(Data extract)

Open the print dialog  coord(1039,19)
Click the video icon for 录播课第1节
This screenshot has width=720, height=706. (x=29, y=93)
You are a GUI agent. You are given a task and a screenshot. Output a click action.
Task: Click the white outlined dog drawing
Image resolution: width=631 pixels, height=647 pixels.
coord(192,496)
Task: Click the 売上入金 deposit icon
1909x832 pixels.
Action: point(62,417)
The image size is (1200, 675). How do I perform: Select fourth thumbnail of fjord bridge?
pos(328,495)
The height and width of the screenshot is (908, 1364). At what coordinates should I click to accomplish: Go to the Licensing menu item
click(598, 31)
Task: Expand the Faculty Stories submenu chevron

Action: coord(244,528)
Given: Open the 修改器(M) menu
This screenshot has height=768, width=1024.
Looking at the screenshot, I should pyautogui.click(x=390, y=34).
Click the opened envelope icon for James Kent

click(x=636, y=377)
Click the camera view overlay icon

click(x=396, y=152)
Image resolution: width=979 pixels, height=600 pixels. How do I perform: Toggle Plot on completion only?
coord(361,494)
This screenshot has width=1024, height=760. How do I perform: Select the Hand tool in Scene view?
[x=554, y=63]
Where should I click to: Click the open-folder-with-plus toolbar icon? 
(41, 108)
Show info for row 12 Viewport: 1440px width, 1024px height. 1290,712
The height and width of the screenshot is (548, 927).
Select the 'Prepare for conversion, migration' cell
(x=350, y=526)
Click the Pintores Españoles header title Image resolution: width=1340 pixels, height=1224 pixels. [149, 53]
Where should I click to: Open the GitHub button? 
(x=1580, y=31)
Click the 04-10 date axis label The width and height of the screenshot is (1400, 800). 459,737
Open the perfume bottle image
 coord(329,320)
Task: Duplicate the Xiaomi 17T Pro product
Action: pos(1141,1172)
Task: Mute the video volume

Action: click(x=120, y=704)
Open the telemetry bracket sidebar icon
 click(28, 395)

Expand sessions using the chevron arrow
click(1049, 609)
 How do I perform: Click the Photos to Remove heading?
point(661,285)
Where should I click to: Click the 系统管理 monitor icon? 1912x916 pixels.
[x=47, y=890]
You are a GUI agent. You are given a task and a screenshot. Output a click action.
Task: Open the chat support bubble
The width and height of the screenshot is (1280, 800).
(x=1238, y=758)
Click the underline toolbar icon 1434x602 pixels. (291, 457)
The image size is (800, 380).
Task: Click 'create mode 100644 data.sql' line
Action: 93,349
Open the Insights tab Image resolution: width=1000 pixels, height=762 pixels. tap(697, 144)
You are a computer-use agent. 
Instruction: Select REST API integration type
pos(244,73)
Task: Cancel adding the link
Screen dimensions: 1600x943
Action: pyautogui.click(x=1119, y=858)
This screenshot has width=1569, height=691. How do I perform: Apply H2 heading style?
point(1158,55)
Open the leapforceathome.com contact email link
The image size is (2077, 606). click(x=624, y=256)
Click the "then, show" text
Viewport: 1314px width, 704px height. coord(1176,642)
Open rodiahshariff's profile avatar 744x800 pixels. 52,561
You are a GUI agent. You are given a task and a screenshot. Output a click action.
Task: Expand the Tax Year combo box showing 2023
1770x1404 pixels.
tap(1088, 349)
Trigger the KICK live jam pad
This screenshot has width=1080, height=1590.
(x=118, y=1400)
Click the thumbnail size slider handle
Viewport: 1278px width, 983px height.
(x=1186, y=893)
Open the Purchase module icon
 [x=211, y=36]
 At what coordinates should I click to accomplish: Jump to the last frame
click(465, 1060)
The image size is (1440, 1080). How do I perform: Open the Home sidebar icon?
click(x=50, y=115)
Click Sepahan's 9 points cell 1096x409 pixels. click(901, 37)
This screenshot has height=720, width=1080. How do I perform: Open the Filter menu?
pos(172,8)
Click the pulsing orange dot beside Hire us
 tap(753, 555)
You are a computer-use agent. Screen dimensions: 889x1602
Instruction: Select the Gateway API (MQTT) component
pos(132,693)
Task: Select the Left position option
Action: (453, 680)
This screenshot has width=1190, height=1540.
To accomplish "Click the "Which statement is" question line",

(End Data extract)

The full listing above is to be transcribed exactly.

Open the print dialog  coord(1039,19)
Click the video icon for 录播课第1节
This screenshot has width=720, height=706. (x=29, y=93)
You are a GUI agent. You are given a task and a screenshot. Output a click action.
Task: Click the white outlined dog drawing
Image resolution: width=631 pixels, height=647 pixels.
coord(192,496)
Task: Click the 売上入金 deposit icon
1909x832 pixels.
Action: point(62,417)
The image size is (1200, 675). How do I perform: Select fourth thumbnail of fjord bridge?
pos(328,495)
The height and width of the screenshot is (908, 1364). At what coordinates should I click to accomplish: Go to the Licensing menu item
click(598, 31)
Task: Expand the Faculty Stories submenu chevron

Action: coord(244,528)
Given: Open the 修改器(M) menu
This screenshot has height=768, width=1024.
Looking at the screenshot, I should pyautogui.click(x=390, y=34).
Click the opened envelope icon for James Kent

click(x=636, y=377)
Click the camera view overlay icon

click(x=396, y=152)
Image resolution: width=979 pixels, height=600 pixels. How do I perform: Toggle Plot on completion only?
coord(361,494)
This screenshot has width=1024, height=760. How do I perform: Select the Hand tool in Scene view?
[x=554, y=63]
Where should I click to: Click the open-folder-with-plus toolbar icon? 
(41, 108)
Show info for row 12 Viewport: 1440px width, 1024px height. 1290,712
The height and width of the screenshot is (548, 927).
Select the 'Prepare for conversion, migration' cell
(x=350, y=526)
Click the Pintores Españoles header title Image resolution: width=1340 pixels, height=1224 pixels. [149, 53]
Where should I click to: Open the GitHub button? 
(x=1580, y=31)
Click the 04-10 date axis label The width and height of the screenshot is (1400, 800). 459,737
Open the perfume bottle image
 coord(329,320)
Task: Duplicate the Xiaomi 17T Pro product
Action: pos(1141,1172)
Task: Mute the video volume

Action: click(x=120, y=704)
Open the telemetry bracket sidebar icon
 click(28, 395)

Expand sessions using the chevron arrow
click(1049, 609)
 How do I perform: Click the Photos to Remove heading?
point(661,285)
Where should I click to: Click the 系统管理 monitor icon? 1912x916 pixels.
[x=47, y=890]
You are a GUI agent. You are given a task and a screenshot. Output a click action.
Task: Open the chat support bubble
The width and height of the screenshot is (1280, 800).
(x=1238, y=758)
Click the underline toolbar icon 1434x602 pixels. (291, 457)
The image size is (800, 380).
Task: Click 'create mode 100644 data.sql' line
Action: 93,349
Open the Insights tab Image resolution: width=1000 pixels, height=762 pixels. tap(697, 144)
You are a computer-use agent. 
Instruction: Select REST API integration type
pos(244,73)
Task: Cancel adding the link
Screen dimensions: 1600x943
Action: pyautogui.click(x=1119, y=858)
This screenshot has width=1569, height=691. How do I perform: Apply H2 heading style?
point(1158,55)
Open the leapforceathome.com contact email link
The image size is (2077, 606). click(x=624, y=256)
Click the "then, show" text
Viewport: 1314px width, 704px height. coord(1176,642)
Open rodiahshariff's profile avatar 744x800 pixels. 52,561
You are a GUI agent. You are given a task and a screenshot. Output a click action.
Task: Expand the Tax Year combo box showing 2023
1770x1404 pixels.
tap(1088, 349)
Trigger the KICK live jam pad
This screenshot has width=1080, height=1590.
(x=118, y=1400)
Click the thumbnail size slider handle
Viewport: 1278px width, 983px height.
(x=1186, y=893)
Open the Purchase module icon
 [x=211, y=36]
 At what coordinates should I click to accomplish: Jump to the last frame
click(465, 1060)
The image size is (1440, 1080). How do I perform: Open the Home sidebar icon?
click(x=50, y=115)
Click Sepahan's 9 points cell 1096x409 pixels. click(901, 37)
This screenshot has height=720, width=1080. How do I perform: Open the Filter menu?
pos(172,8)
Click the pulsing orange dot beside Hire us
 tap(753, 555)
You are a computer-use agent. Screen dimensions: 889x1602
Instruction: Select the Gateway API (MQTT) component
pos(132,693)
Task: Select the Left position option
Action: (453, 680)
This screenshot has width=1190, height=1540.
To accomplish "Click the "Which statement is" question line",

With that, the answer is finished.